- "Love Should Move us to Obedience"
- Sermon for Pentecost or Whitsunday
- May 15, 2005
- The Reverend Stephen C. Scarlett
If Jesus says something once, we are bound to follow what he says. But if he says it three times it calls for special attention.
In today's gospel (John 14:5f.) Jesus says, "If you love Me, keep My commandments. And I will pray the Father, and He will give you another Helper" Then he says, "He who has My commandments and keeps them, it is he who loves Me. And he who loves Me will be loved by My Father, and I will love him and manifest Myself to him." Then, he says, "If any one loves Me, he will keep My word; and My Father will love him, and We will come to him and make Our home with him" (NKJV).

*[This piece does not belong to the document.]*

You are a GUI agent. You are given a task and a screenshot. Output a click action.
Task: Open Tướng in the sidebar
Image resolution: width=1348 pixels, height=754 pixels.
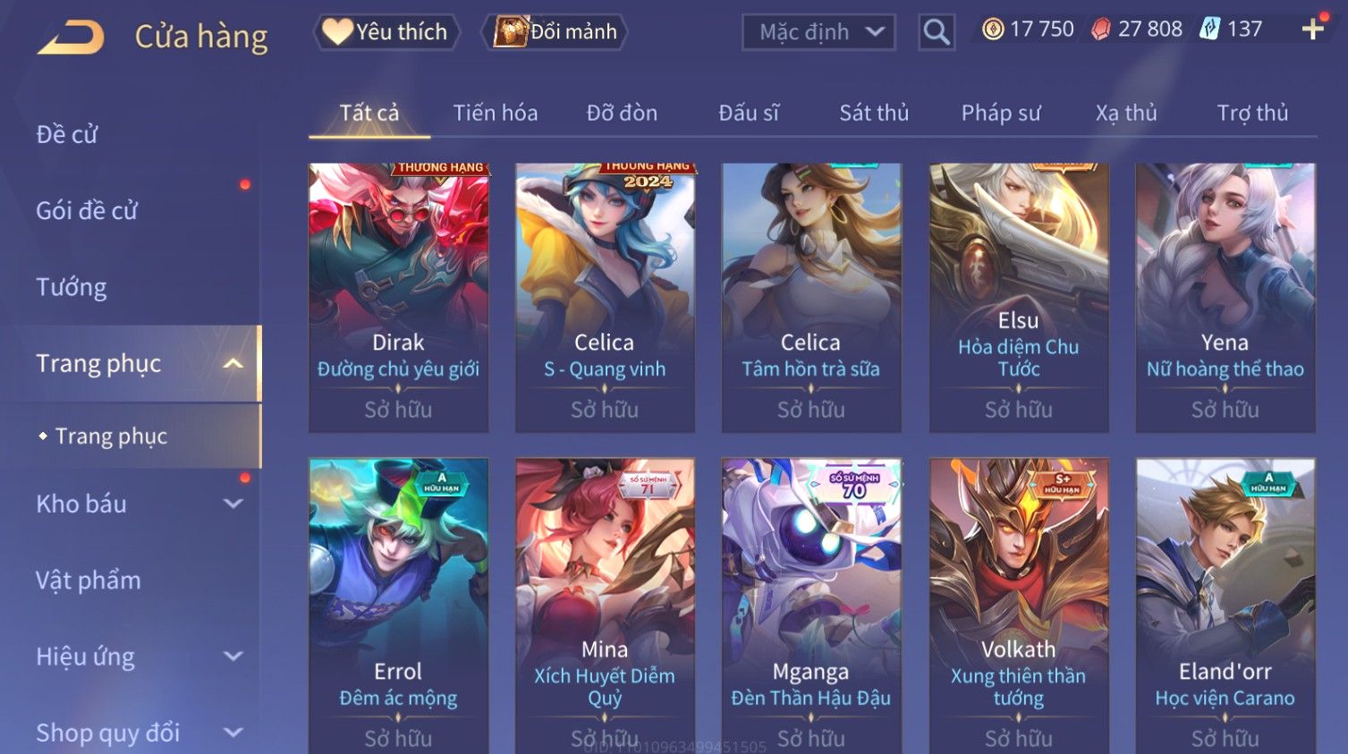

Three times Jesus says that love for him is shown by obedience. And three times Jesus says that one who obeys will receive the Holy Spirit-for the word, "Helper," refers to the Holy Spirit and the promises that "I will manifest Myself" and that "We will come to him and make Our home" are alternative ways of referring to the gift and presence of the Holy Spirit.
Now, at first glance, there appears to be a problem with what Jesus says here. It seems to make the gift of the Spirit dependent upon our obedience to the commandments. Since we are sinners who fall short of perfect obedience, the gift of the Spirit would seem to be a most uncertain promise. But the commandments Jesus speaks of here are not rules we must obey in order to somehow merit the gift of the Spirit. Jesus is talking about a relationship with God rooted in trust and love.
John's gospel, from which today's gospel comes, has a unique stress on believing. There are only four chapters of the twenty-two in John's gospel that do not have some reference to the call to believe in Jesus Christ. For example, Jesus said, "This is the work of God, that you believe in Him whom He sent" (6:29). And, "This is the will of Him who sent Me, that everyone who sees the Son and believes in Him may have everlasting life" (6:40). And, "I am the resurrection and the life. He who believes in Me, though he may die, he shall live. And whoever lives and believes in Me shall never die" (11:25). Indeed, John tells us that he wrote his gospel for the purpose "that you may believe that Jesus is the Christ, the Son of God, and that believing you may have life in His name" (20:31).
Jesus also gave a specific "new commandment" in John's gospel at the Last Supper. He said, "A new commandment I give unto you, that you love one another as I have loved you... By this all men will know that you are My disciples, if you have love for one another" (13:34).
Thus, the commandments we must keep in order to receive the gift of the Spirit are the command to believe, to put our trust in Jesus Christ, and the command to love. As 1 John 3:23 says, "This is His commandment: that we should believe on the name of His Son Jesus Christ and love one another, as He gave us commandment."
Jesus commands us to believe because the Original Sin, and all subsequent sin, is rooted in a lack of faith. God said not to eat of the fruit. The serpent said, "Eat." The first humans doubted God and put their trust in the words of the serpent. Their lack of faith in God led to disobedience and then to spiritual death.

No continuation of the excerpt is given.